La guerre du kif

Longtemps accusées de mollesse dans la lutte contre les barons de la drogue du nord du pays, les autorités sont, cette fois, résolument passées à l’offensive.

Publié le 30 octobre 2006 Lecture : 6 minutes.

Les alter ego marocains de Don Corleone et de Pablo Escobar présentent avec leurs modèles une différence notable : ils parlent. Début octobre, deux baronnets du cartel de Tétouan, Ahmed Chouli et Mustapha Couiyah, sont arrêtés. Presque aussitôt, ils se mettent à table sans trop se faire prier devant un juge d’instruction de Casablanca. Sommés d’expliquer comment ils étaient parvenus à écouler pendant des années des quantités astronomiques de chira (haschisch) vers l’Espagne sans attirer l’attention des forces de l’ordre, les deux hommes balancent aussitôt le nom de leur contact : un certain capitaine Karim Saadi, des Forces auxiliaires de Tétouan.
Interpellé à son tour, cet officier appartenant au 35e Groupement du Makhzen mobile se montre tout aussi prolixe.
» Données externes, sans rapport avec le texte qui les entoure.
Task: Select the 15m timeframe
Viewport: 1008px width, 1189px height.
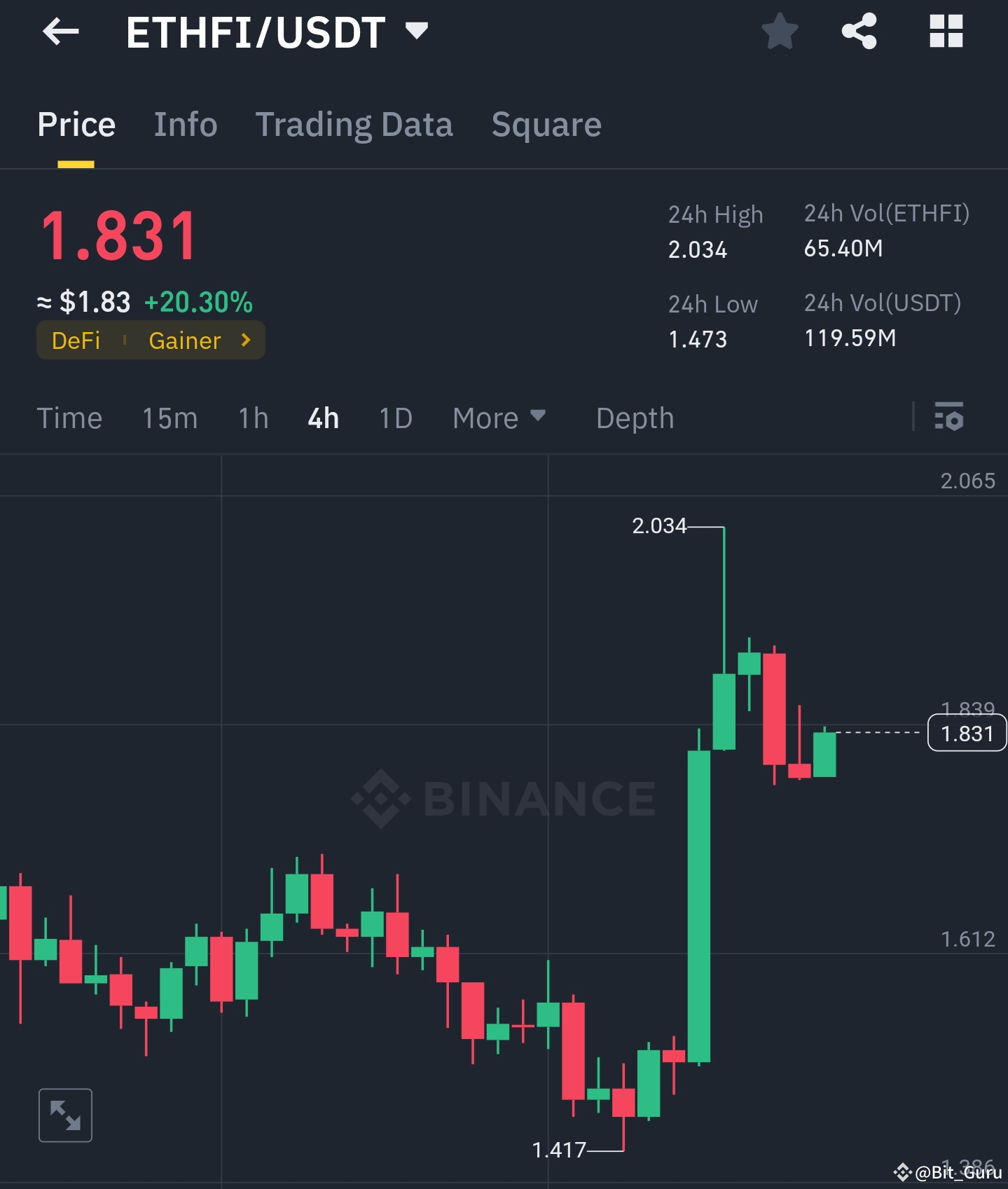Action: [169, 418]
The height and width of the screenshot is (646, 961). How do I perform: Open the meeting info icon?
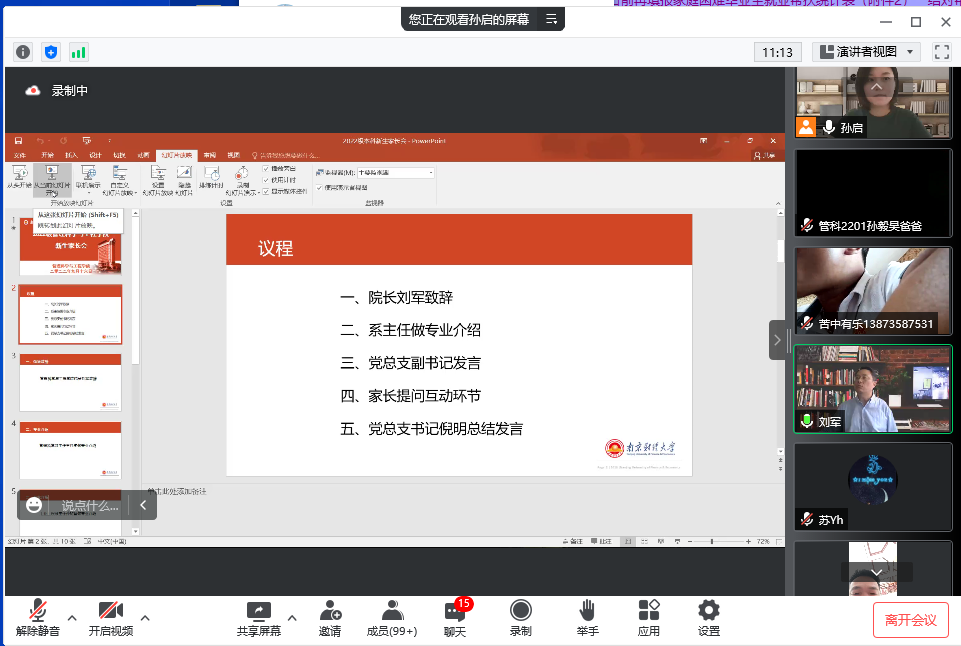[x=23, y=52]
Au juge médusé, il livre l’identité de ses complices et de ses patrons : un commandant, un colonel et un colonel-major, Boubker el-Mounzil, inspecteur général des Forces auxiliaires pour tout le nord du Maroc ! En tout, vingt-six gradés appartenant pour l’essentiel aux FA, mais aussi à la gendarmerie royale et à la douane, qui, tous, ont couvert les activités de la mafia tétouanaise en échange d’argent, d’appartements clés en main, de voitures et de cadeaux divers.
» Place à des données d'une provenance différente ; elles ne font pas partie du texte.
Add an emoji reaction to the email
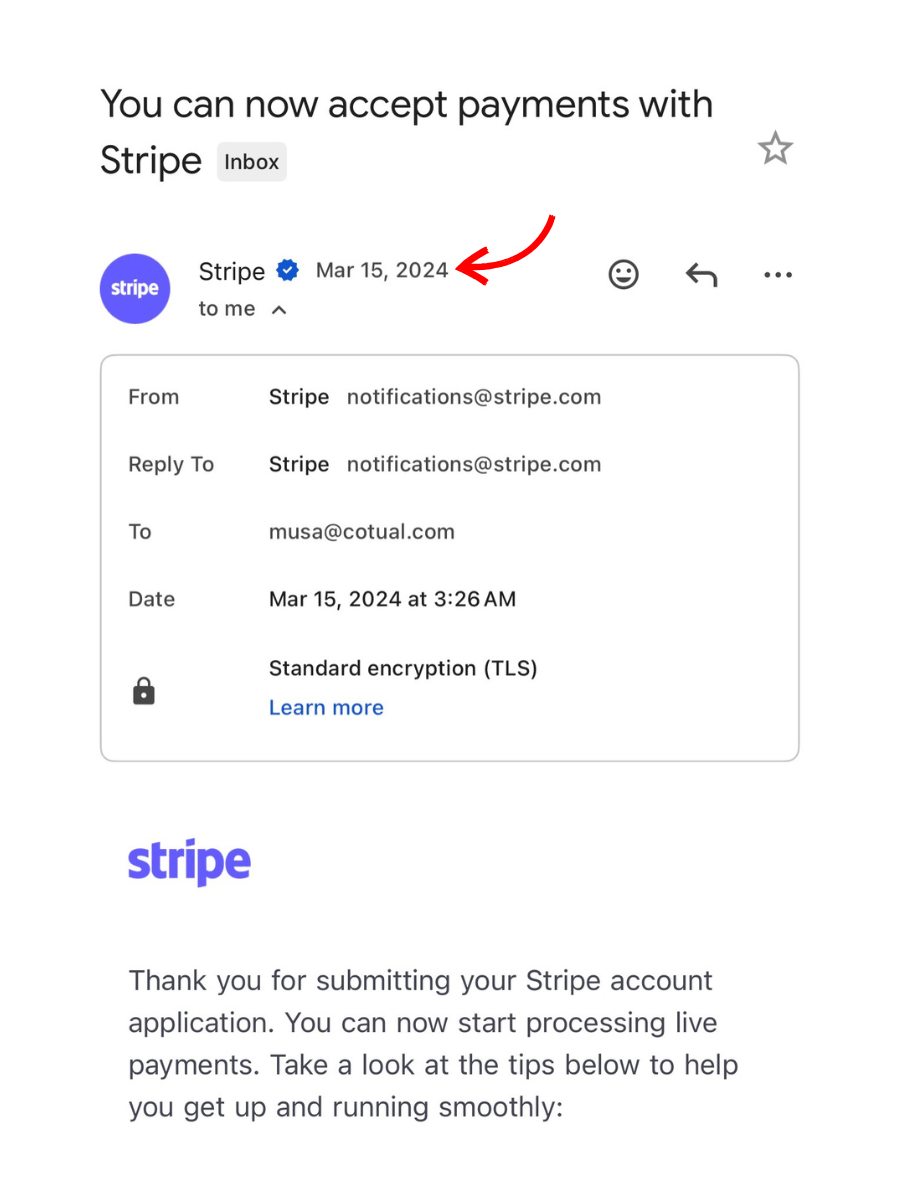Viewport: 900px width, 1200px height. pyautogui.click(x=624, y=274)
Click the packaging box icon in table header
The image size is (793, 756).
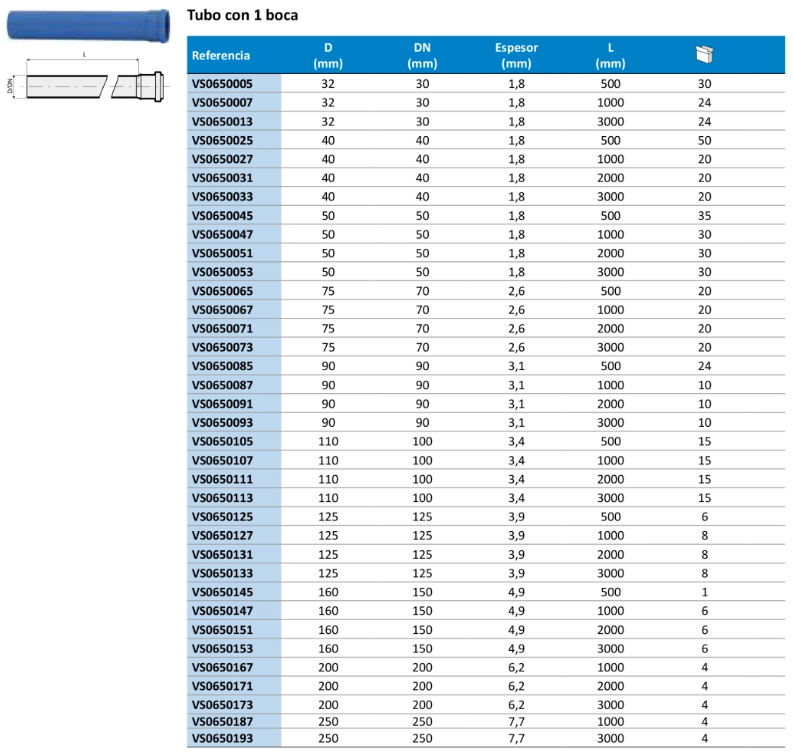point(704,55)
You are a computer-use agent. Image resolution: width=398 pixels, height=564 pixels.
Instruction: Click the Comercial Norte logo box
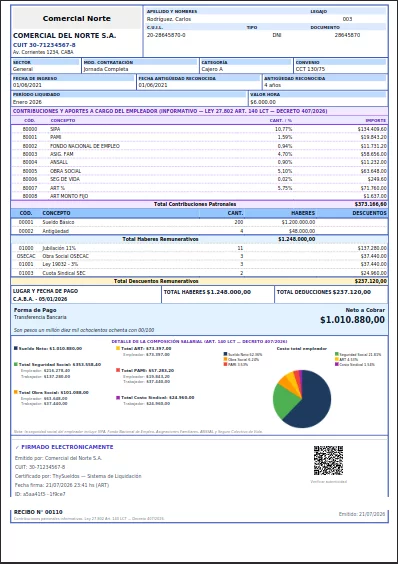pos(77,18)
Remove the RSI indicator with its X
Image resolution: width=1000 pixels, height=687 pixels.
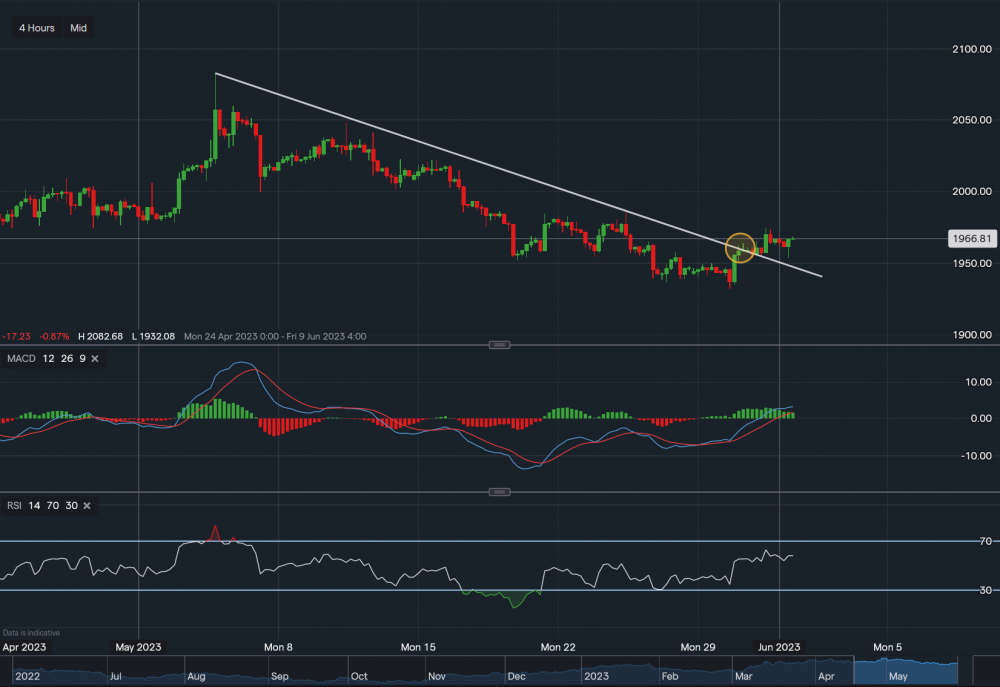point(86,506)
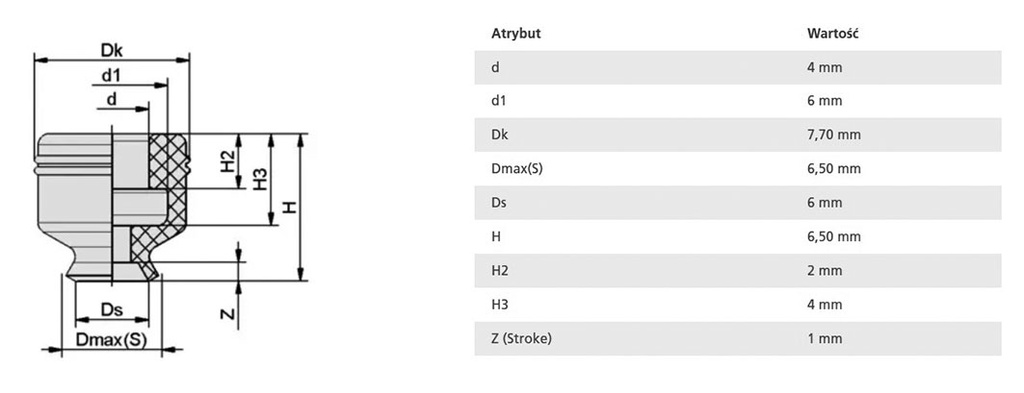Select the H value 6,50 mm
The width and height of the screenshot is (1024, 393).
[834, 237]
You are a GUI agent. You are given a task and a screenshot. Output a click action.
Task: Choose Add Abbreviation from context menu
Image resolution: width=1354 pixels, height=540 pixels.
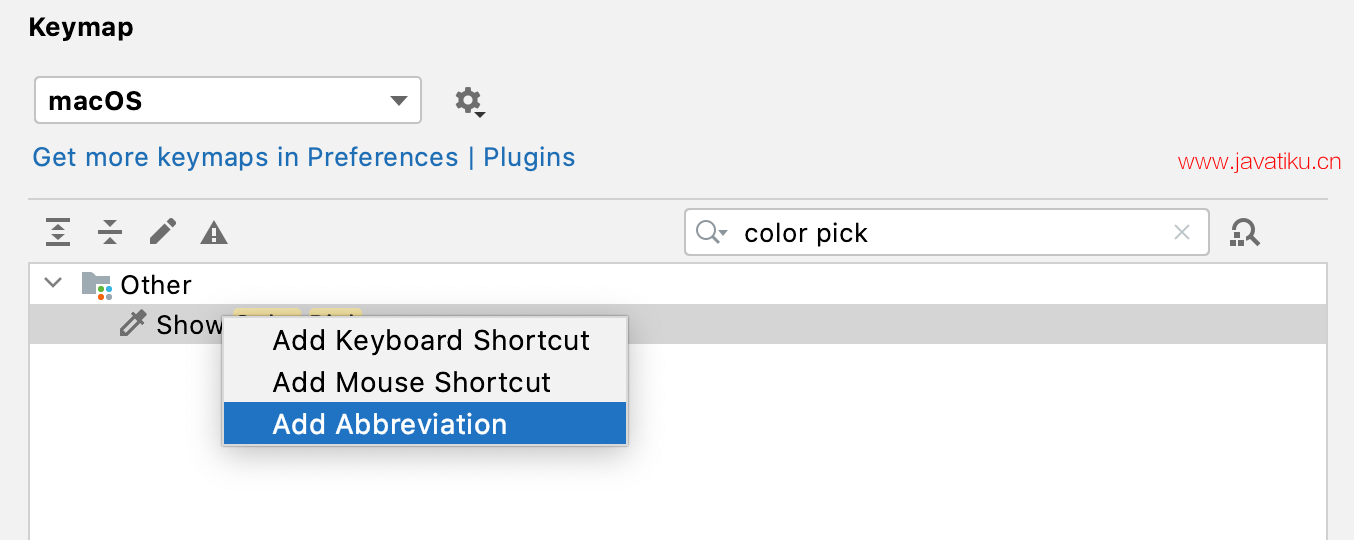pyautogui.click(x=390, y=424)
Au même moment, ou presque, un autre caïd du Rif, Noureddine Ben Azzouz « al-Hiati », est arrêté après neuf années de cavale entre le Maroc et l’Espagne. Qui va-t-il faire tomber ? Ses proches jurent qu’il n’ira pas seul en prison. De Larache à Al-Hoceima, en passant par Tanger, tout le royaume du kif retient son souffle.
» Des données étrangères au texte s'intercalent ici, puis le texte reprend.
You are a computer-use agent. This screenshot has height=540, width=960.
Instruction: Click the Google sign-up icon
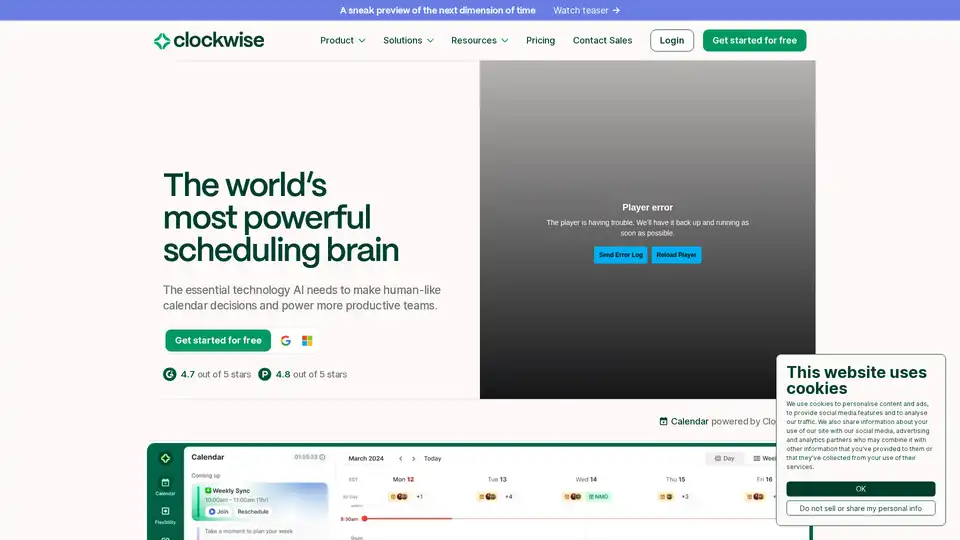[286, 341]
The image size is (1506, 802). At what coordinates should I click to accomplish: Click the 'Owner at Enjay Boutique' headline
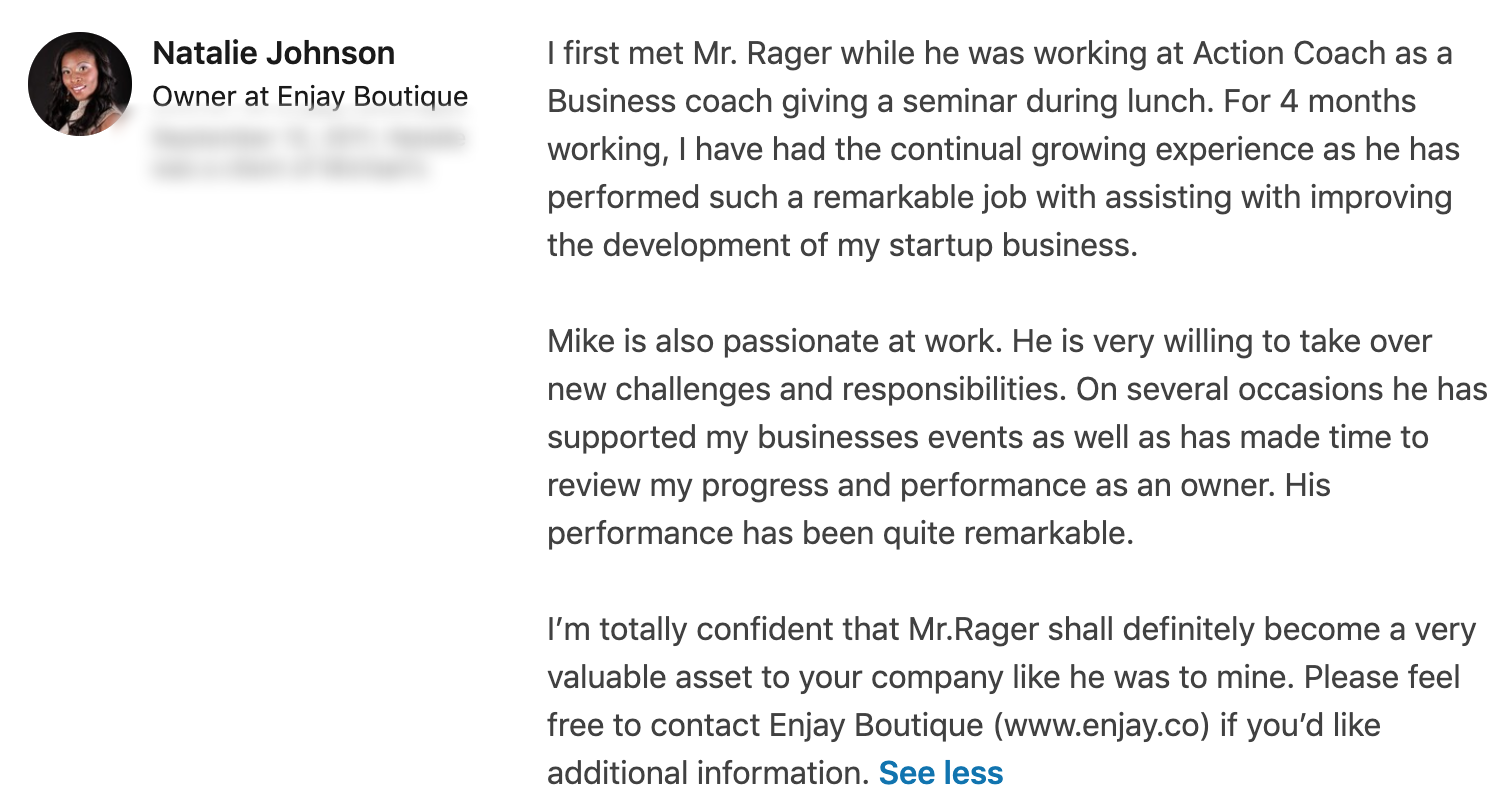[x=310, y=97]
La véritable guerre que la police marocaine a engagée au début de cette année contre les cartels de la drogue dans le Nord, après des décennies d’impunité, a pris l’allure d’un feuilleton à mi-chemin entre Miami Vice et Les Ripoux. L’épisode le plus spectaculaire a eu lieu il y a moins de deux mois. Début septembre, en effet, Mounir Erramach et Mohamed Taïeb Ahmed « el-Ouazzani », deux figures de la Cosa Nostra du Rif incarcérés l’un à la prison de Salé, le second à celle de Kénitra, où ils purgent de lourdes peines, transmettent à la DST un tuyau identique – et capital. Selon leurs informations, le vrai parrain du Nord n’est autre que Mohamed el-Kharraz (47 ans), qui réside, sous haute protection, dans son bourg natal de Ksar Sghrir, non loin de Tanger.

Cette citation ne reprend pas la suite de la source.